▶ TEXTE SOURCE:
========
Une interprétation également complexe

Par ailleurs, pour être complètement utiles, les données de biosurveillance doivent pouvoir être interprétées par rapport à des valeurs de référence, non seulement d’exposition "classique" ou historique de la population, mais également par rapport à des valeurs de toxicité. Or, ces dernières font encore parfois (mais pas toujours et de moins en moins) défaut. Aussi, les conclusions des données de biosurveillance restent incomplètes : si elles permettent d’apprécier le niveau d’exposition des populations et l’évolution de ce dernier, elles n’offrent pas toujours de certitudes concernant la dangerosité réelle de cette exposition. Les zones d’ombre subsistent également en ce qui concerne les sources. C’est ce que rappellent Clémence Fillol (Santé publique France) et son équipe qui présentent les résultats de l’étude ESTEBAN (dont l’objectif est « d’estimer l’imprégnation de la population française âgée de 6 à 74 ans à plusieurs substances de l’environnement »). « Les associations mises en évidence dans l’étude ESTEBAN doivent être interprétées avec précaution car les études transversales ne permettent pas à elles seules de déterminer la causalité entre les sources d’exposition potentielles étudiées et les niveaux d’imprégnation mesurés. (…) Ainsi, l’absence d’association observée entre une source d’exposition potentielle et les niveaux d’imprégnation ne signifie pas que cette source d’exposition doit être exclue. À l’inverse, la mise en évidence d’une association entre une source d’exposition et les niveaux d’imprégnation mesurés suggère la nécessité de poursuivre l’exploration de cette voie d’exposition » notent les auteurs de l’étude (semblant donc considérer que le doute ici ne profite pas nécessairement à la substance incriminée).

Tabac, alimentation, alcool, produits ménagers, cosmétiques et industriels : des sources multiples

En dépit de ces doutes, Clémence Fillol et son équipe insistent sur le fait que « Les résultats montrent (….) que l’alimentation n’apparaît pas comme l’unique source d’exposition » aux substances recherchées (bisphénols, phtalates, éthers de glycol, parabènes, perfluorés, retardateurs de flamme bromée…). Néanmoins, on relève que la consommation de tabac a une influence négative sur l’exposition à plusieurs polluants (phtalates, retardateurs de flamme bromés, éthers de glycol) et que l’alimentation ou la consommation d’alcool jouent un rôle certain pour la plupart des substances recherchées, à l’exception des parabènes, très liés aux cosmétiques et les éthers de glycol associés aux produits ménagers et aux cosmétiques. Cependant, au-delà de ces constatations et du rappel du caractère très généralisé de l’imprégnation qui invite à la vigilance, font une nouvelle fois défaut des outils parfaitement précis pour apprécier le niveau de dangerosité associé aux teneurs retrouvées. A cet égard, pas sûr comme le suggèrent des travaux également publiés dans le BEH par A Cochet et coll. qu’en l’absence de « valeurs d’interprétation », « des approches consultatives et participatives pour la gestion de situations de pollution locale » soient parfaitement "avantageuses" pour reprendre le terme utilisé dans sa présentation par Daniel Bolduc.

Des projets en attente

Ainsi, on le voit la biosurveillance, indispensable, doit encore s’enrichir pour répondre à toutes les missions qui sont les siennes. Dans ce cadre, beaucoup est à espérer d’initiative telle celle de la Commission européenne à travers le développement du programme de recherche HBM4EU (European Human Biomonitoring Initiative).
========
▶ MATÉRIEL PRÉSENTÉ:
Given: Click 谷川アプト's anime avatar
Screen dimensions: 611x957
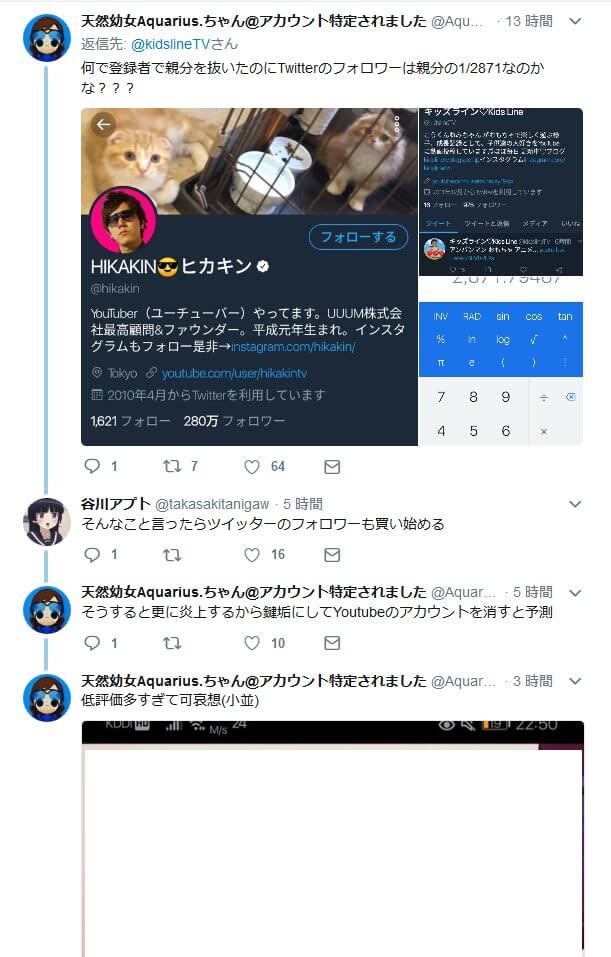Looking at the screenshot, I should (x=46, y=521).
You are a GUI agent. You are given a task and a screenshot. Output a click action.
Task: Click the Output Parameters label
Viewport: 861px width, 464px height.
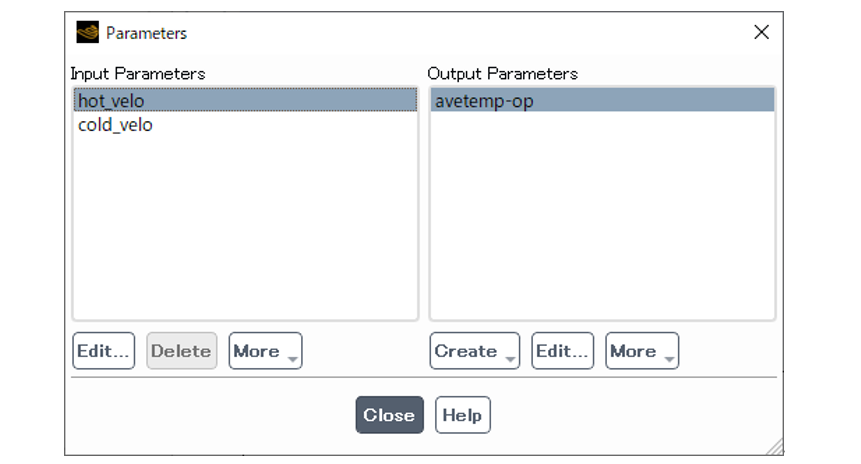(x=502, y=74)
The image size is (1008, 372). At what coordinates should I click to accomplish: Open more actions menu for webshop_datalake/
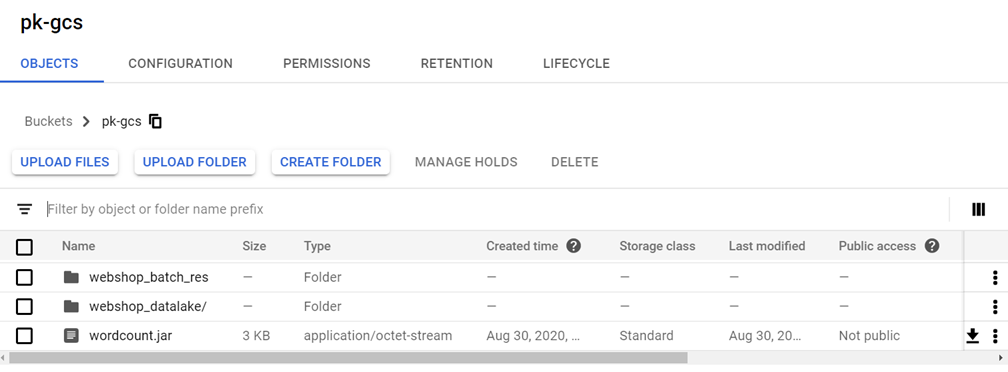coord(995,306)
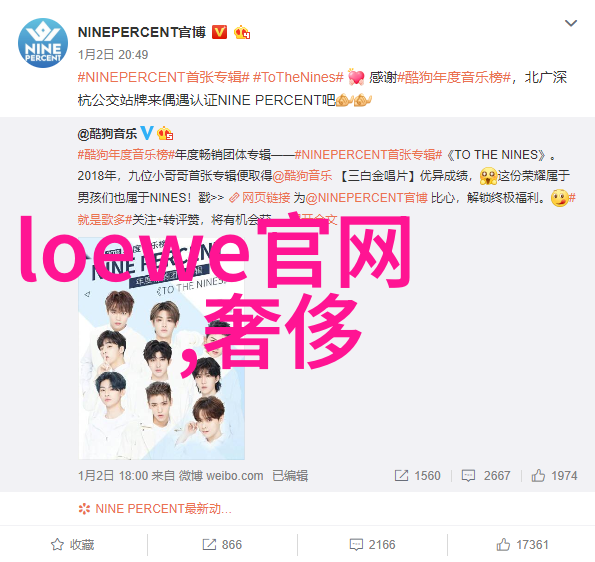Click the blue V badge beside 酷狗音乐
The height and width of the screenshot is (562, 595).
pos(147,133)

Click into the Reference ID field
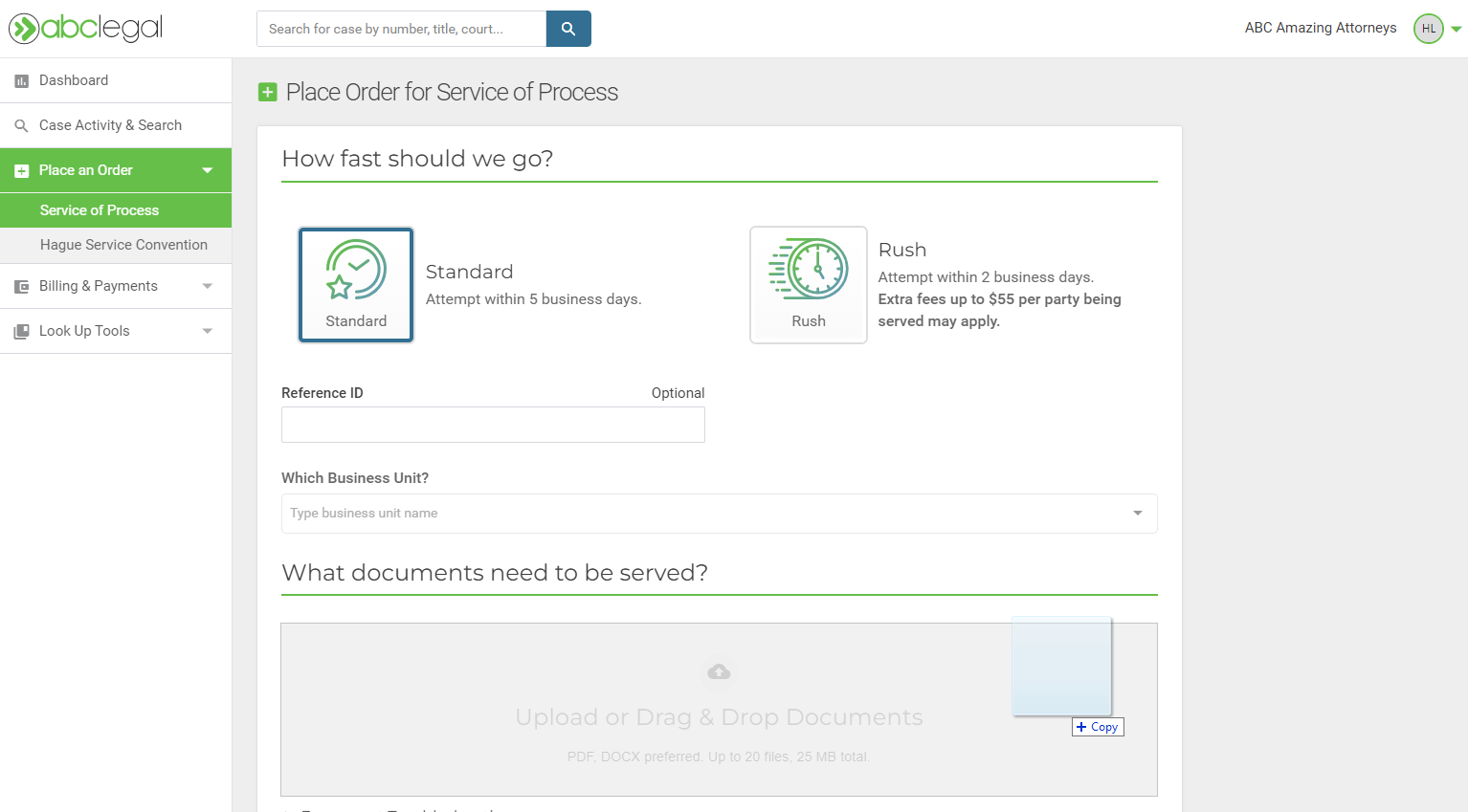pos(493,425)
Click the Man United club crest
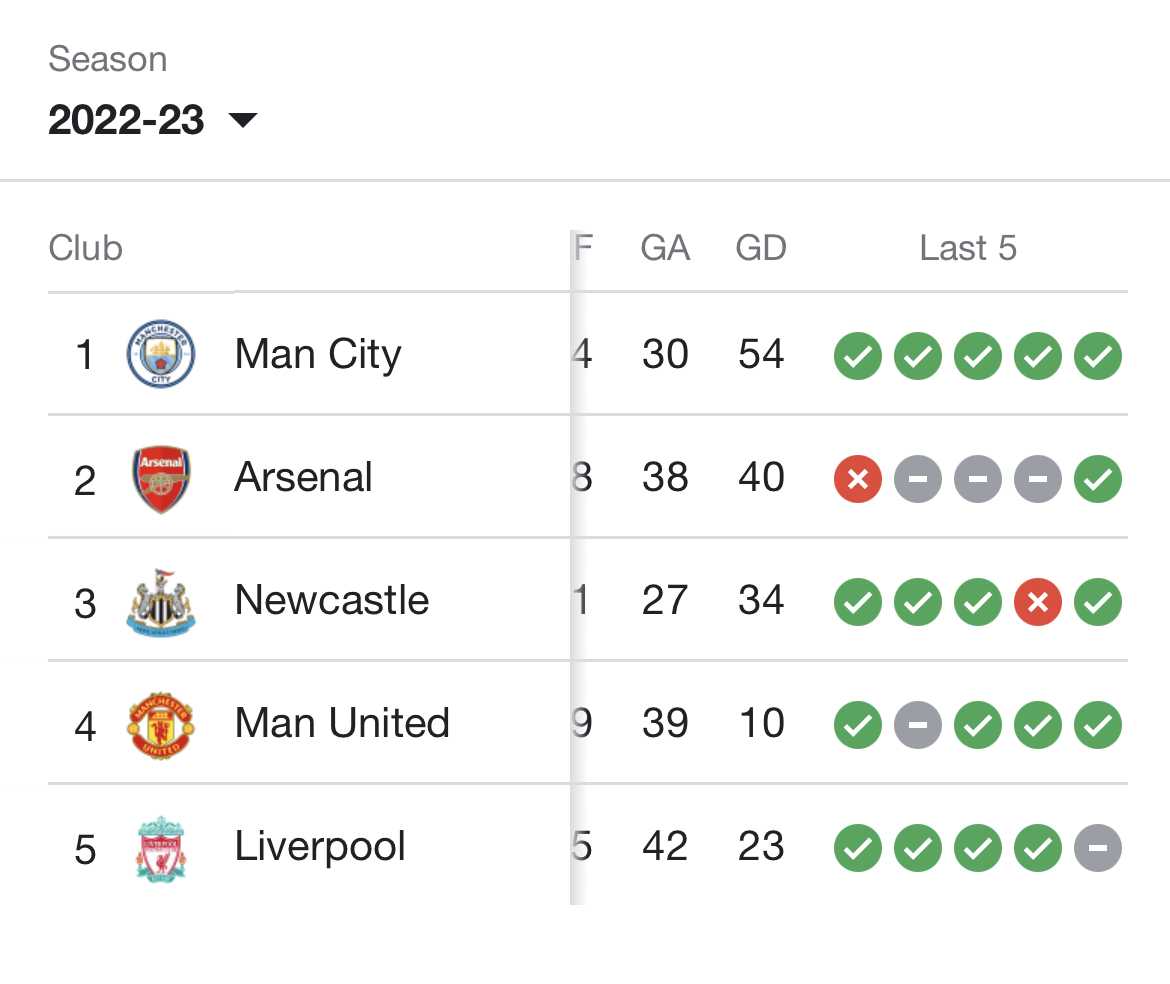This screenshot has width=1170, height=984. [x=160, y=725]
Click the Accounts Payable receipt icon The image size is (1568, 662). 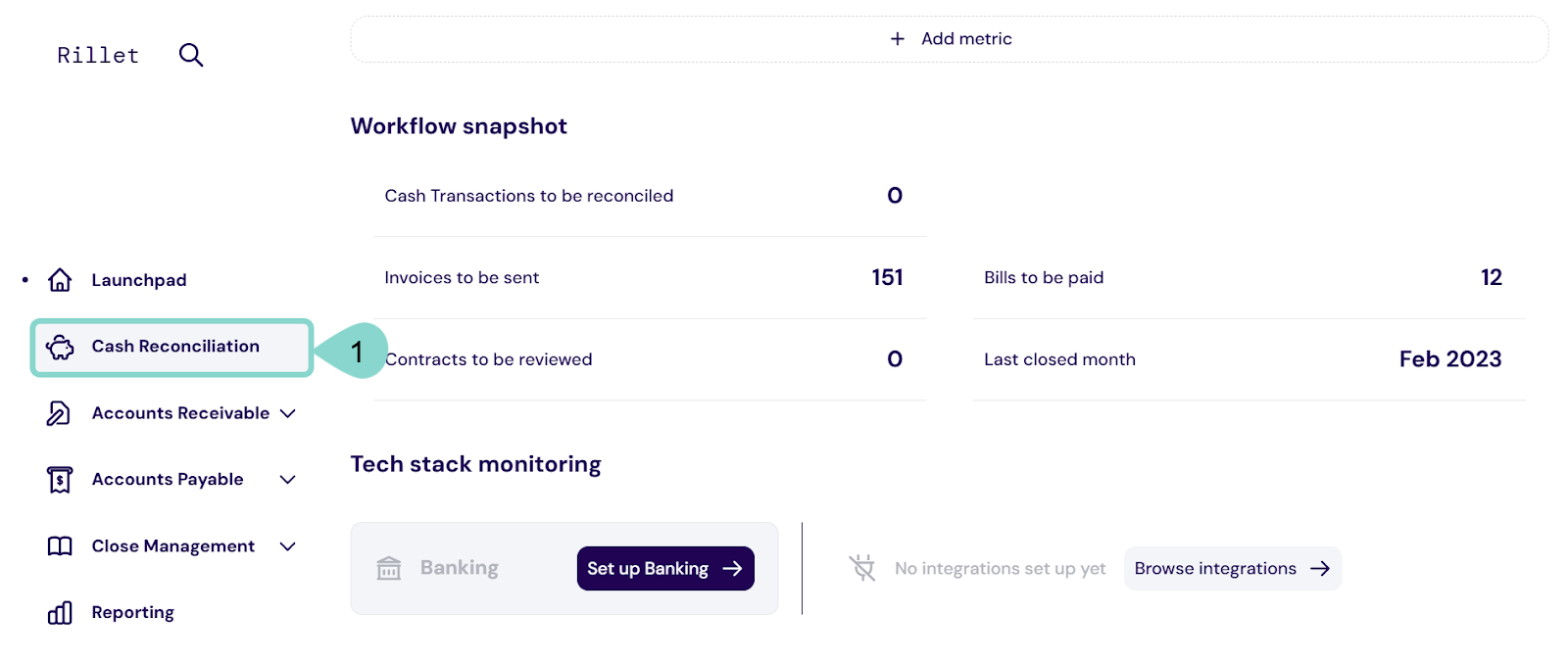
========
▶ CONSIGNE:
D'après le texte sur la biosurveillance, quelle tranche d'âge de la population française l'étude ESTEBAN cherche-t-elle à couvrir ?

▶ RÉPONSE ATTENDUE:
La population âgée de 6 à 74 ans.